JOB:
Repeat everything in the 1864 cavalry dispatches from "GENERAL: The indications" down to "information is confirmed.", word for word.

The general desires that you send small scouting parties across the river to-night to find out what the enemy are doing and where they are. He directs that your pickets connect with those of Averell on your right and with Custer's on your left; that you send patrolling and reconnoitering parties up to Dam No. 4, and keep a constant and watchful eye on all the fords on your front.

I remain, general, very respectfully, your obedient servant,


Assistant Adjutant-General.


August 27, 1864-11.30 p.m.

Brigadier-General McINTOSH,

Commanding First Division:

Information from General Sheridan is that the enemy has fallen back. Please communicate with your regiment at the river, and have scouting parties sent at once. We are ordered to Shepherdstown, and shall move very early.




Halltown, Va., August 27, 1864-7 p.m.

Brigadier General W. W. AVERELL,

Commanding Cavalry Division:

GENERAL: The indications are that the rebel army about leaving the Valley. As soon as you find such to be the case, join me via Martinsburg. I will follow them. General Wilson has been ordered to Shepherdstown Ford to join me, crossing there when my information is confirmed.

ENTRIES:
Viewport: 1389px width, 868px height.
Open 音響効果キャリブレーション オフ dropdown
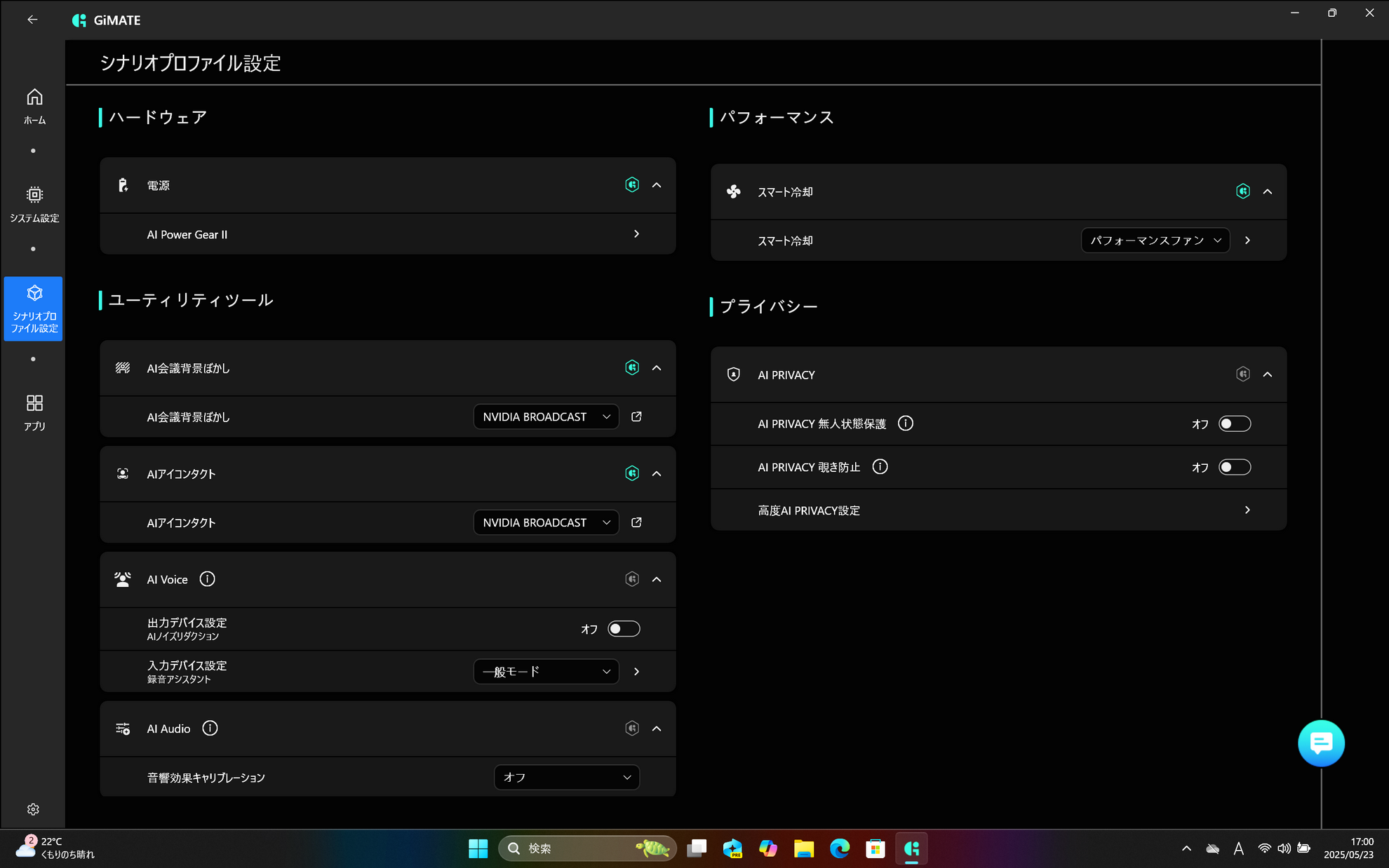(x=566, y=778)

==

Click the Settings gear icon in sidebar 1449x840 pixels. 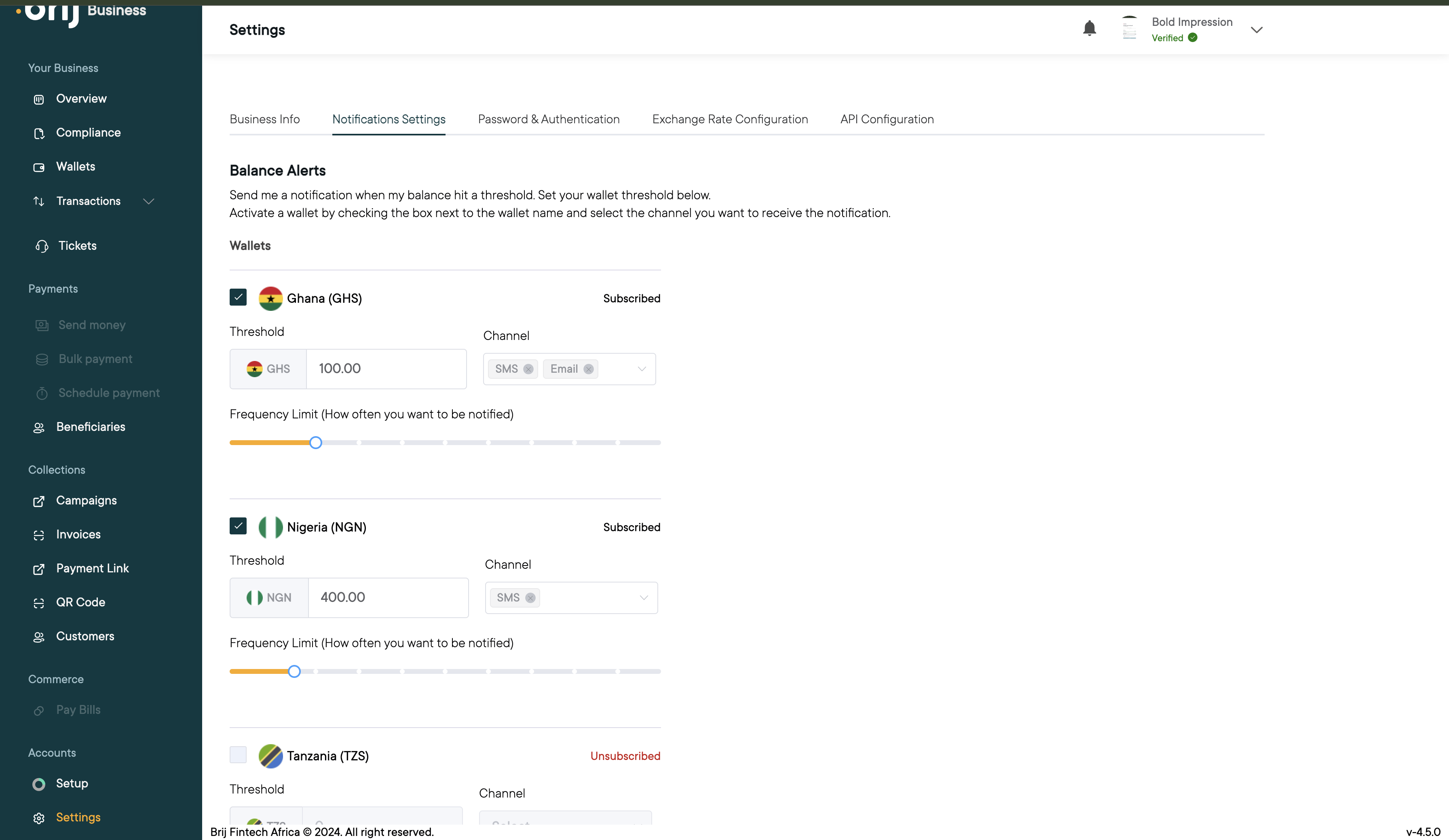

SOLUTION TO THIS PROBLEM:
GENERAL: The indications are that the rebel army about leaving the Valley. As soon as you find such to be the case, join me via Martinsburg. I will follow them. General Wilson has been ordered to Shepherdstown Ford to join me, crossing there when my information is confirmed.